§ To be done:
Pick out and copy every line of the material below that contains the word "Click". Case counts.

———

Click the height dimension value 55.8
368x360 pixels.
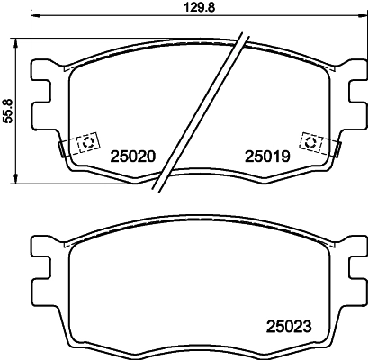pos(8,111)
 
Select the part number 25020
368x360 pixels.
pos(133,155)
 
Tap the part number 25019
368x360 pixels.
pos(265,155)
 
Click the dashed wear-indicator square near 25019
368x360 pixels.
pos(310,142)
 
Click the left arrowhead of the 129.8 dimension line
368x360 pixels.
pos(33,15)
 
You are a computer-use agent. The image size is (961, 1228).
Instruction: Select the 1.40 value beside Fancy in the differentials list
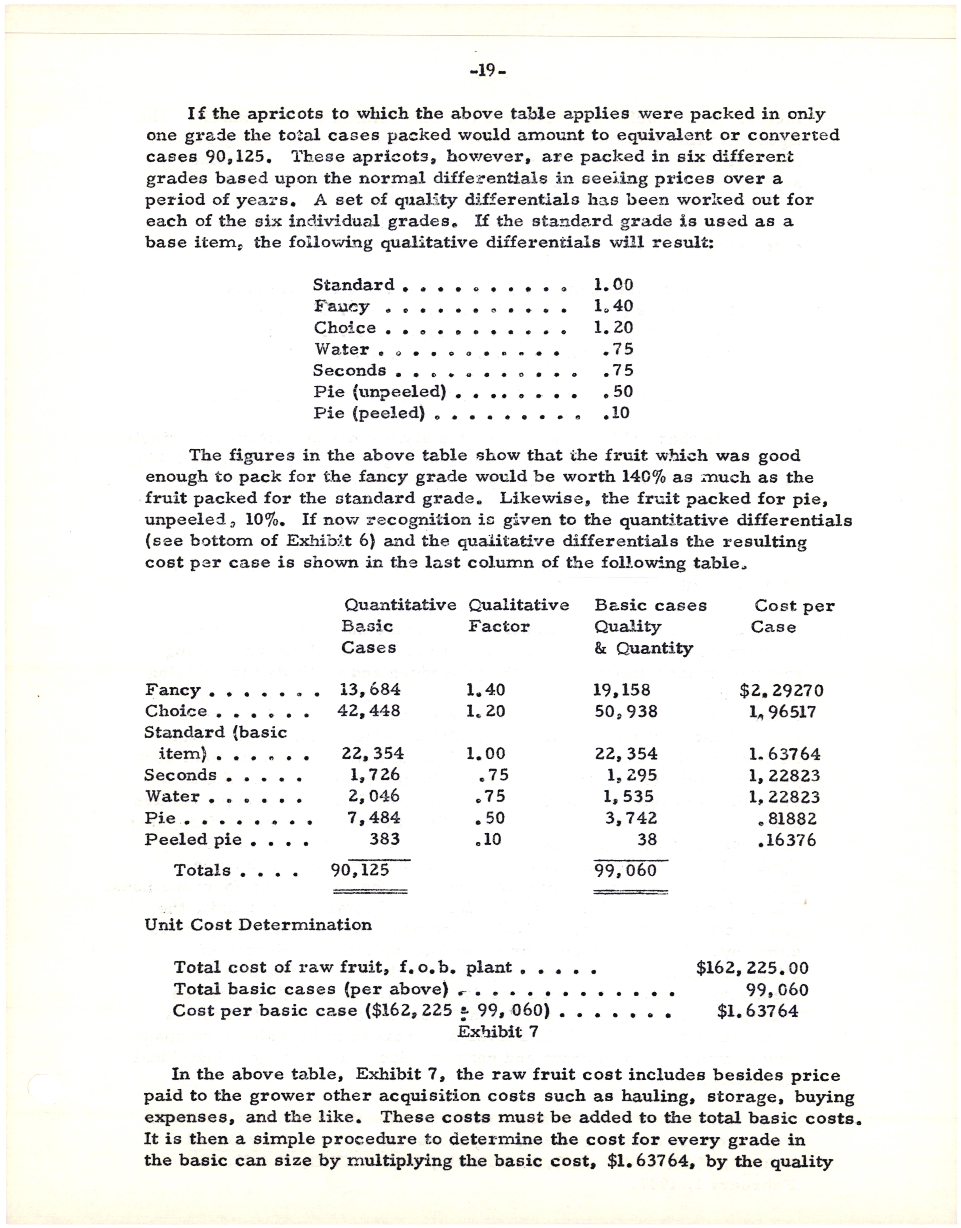pos(613,306)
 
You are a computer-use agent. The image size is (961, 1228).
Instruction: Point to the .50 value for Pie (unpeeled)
pos(617,391)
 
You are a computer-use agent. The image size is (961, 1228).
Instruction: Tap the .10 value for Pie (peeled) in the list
pos(616,413)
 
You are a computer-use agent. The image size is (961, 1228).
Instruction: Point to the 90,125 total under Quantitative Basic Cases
pos(360,870)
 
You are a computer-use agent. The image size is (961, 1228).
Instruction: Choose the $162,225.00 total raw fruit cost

———

§ Exercise answer:
Click the height dimension value 55.8
Click the dashed wear-indicator square near 25019
Click the left arrowhead of the 129.8 dimension line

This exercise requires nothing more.